In one of our patients who had a recent STEMI , CAG revealed 70% LAD lesion with TIMI 1 flow .The distal run off was slow .He had moderate LV dysfunction with no major symptoms. The angiogram was done routinely .( Yes . . . routine CAG- the term I do not relish , while it is becoming a way of life for all learned cardiologists !)
I was discussing this case with my fellows and about medical management of CAD. I told them Aspirin will help prevent ACS, statins will stabilise the plaques , beta blocker would prevent cardiac events by blunting adrenergic surges and Nitrates is a powerful coronary vasodilator that will improve the coronary blood flow
A final year MD fellow threw a direct question at me .
Sir, do you mean Nitrates would increase the TIMI flow from 1 to 3 in the long term in this patient ?
I was taken-aback for a moment . . . and thanked my student for a valid question .
Nitroglycerine is a powerful coronary vasodilator we are taught for nearly half a century . Oral nitrates are used liberally in the chronic management of angina.
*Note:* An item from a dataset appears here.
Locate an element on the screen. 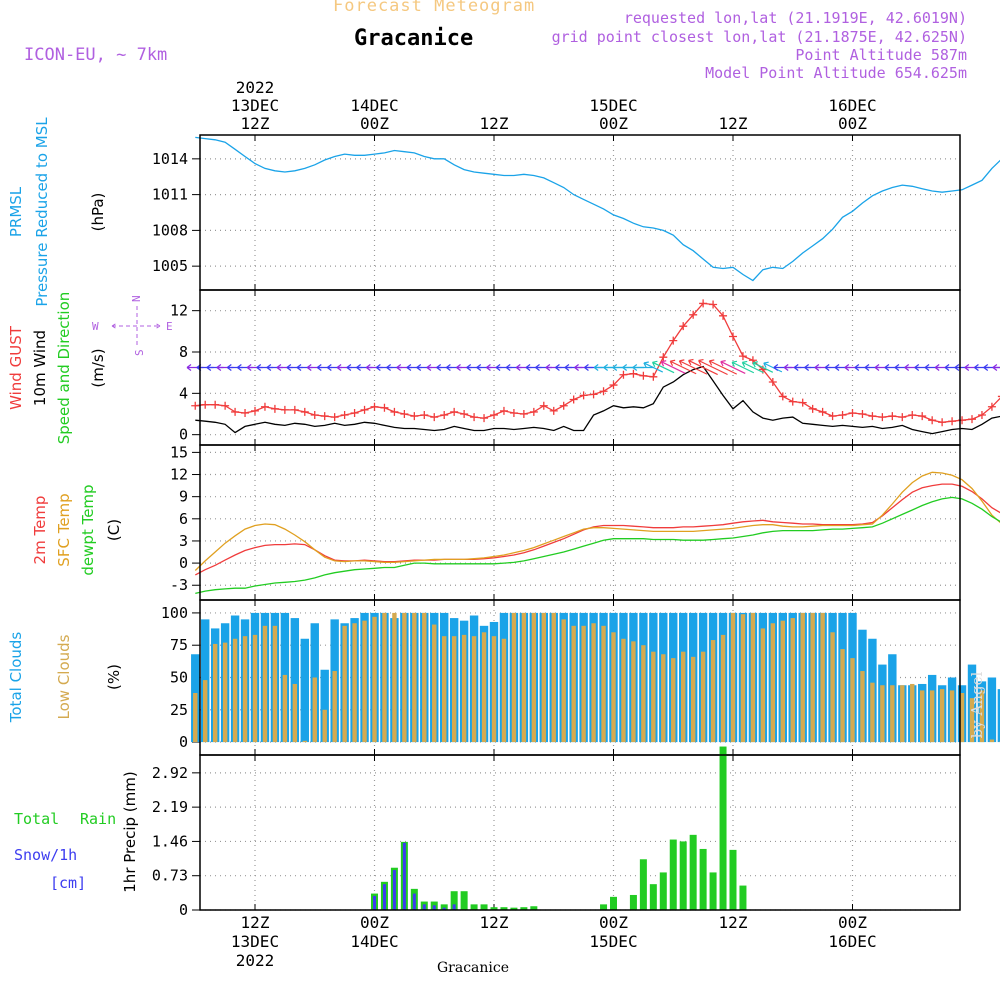 The height and width of the screenshot is (1000, 1000). label-low-clouds: Low Clouds is located at coordinates (64, 676). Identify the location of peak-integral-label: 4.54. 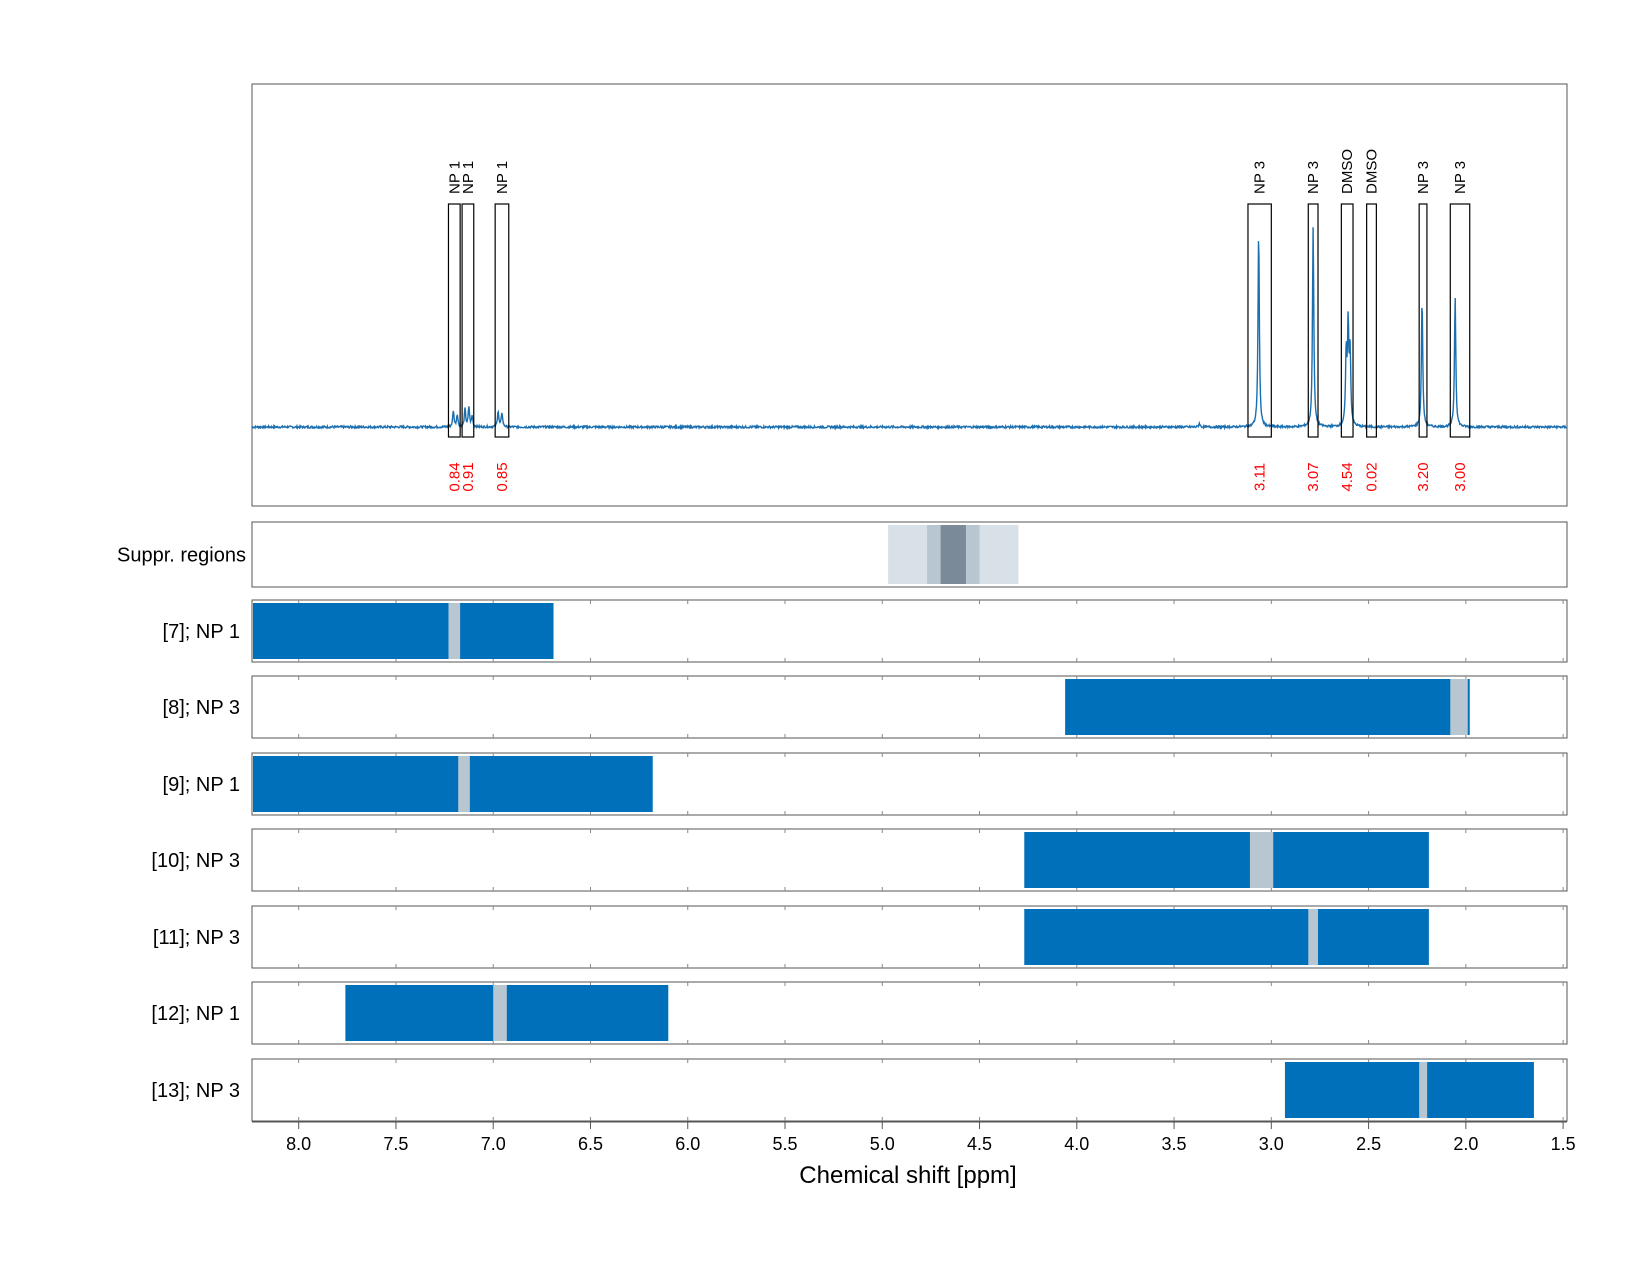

It is a multi billion dollar market.
Has it been documented to improve coronary blood flow in the long term ?
Why then it is used long term ?
It is a clear case of inappropriate medical therapeutics .
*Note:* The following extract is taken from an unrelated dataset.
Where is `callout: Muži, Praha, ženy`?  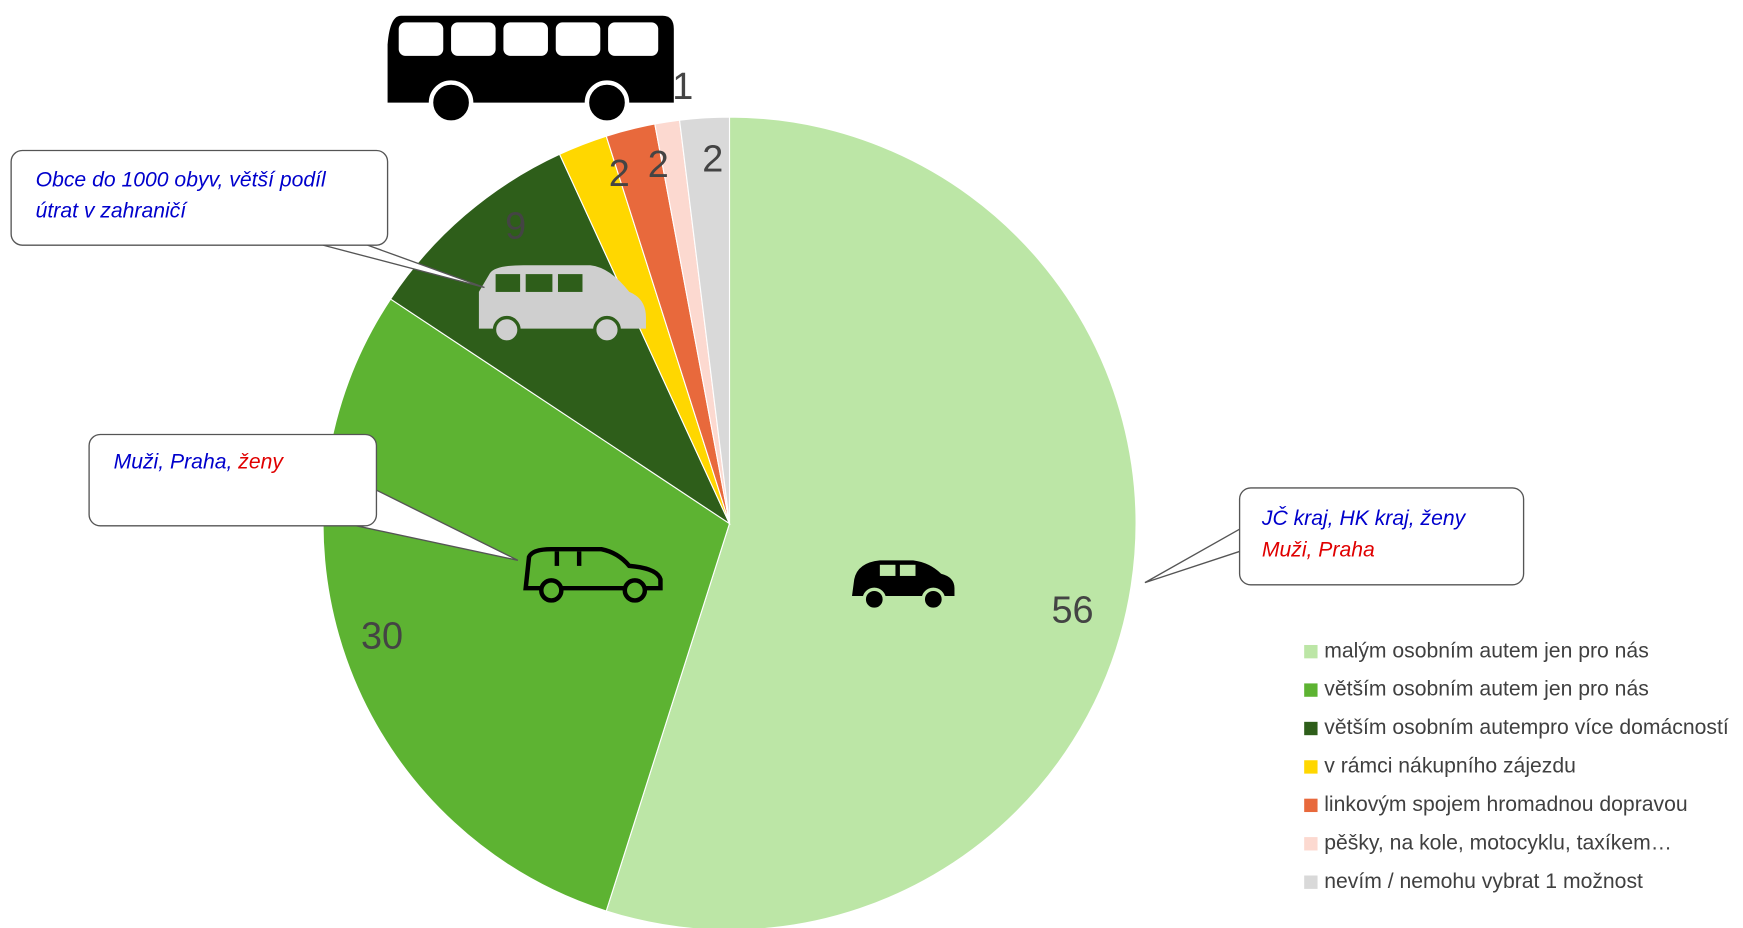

* The confusion is partly due to our mix up the mechanism of relief of angina from coronary vasodilataion. Realistically , NTG should me known more as a powerful venodilator reducing the preload . It dramatically reduces the LV filing pressure and relieves sub-endocardial stress .This is the major determinant for angina relief .(Of course after-load reduction also helps)
Nitrates should be used only for relief of an episode of angina or just to prevent It .This may surprise you , Nitrates has no documented efficacy in the long term management of angina.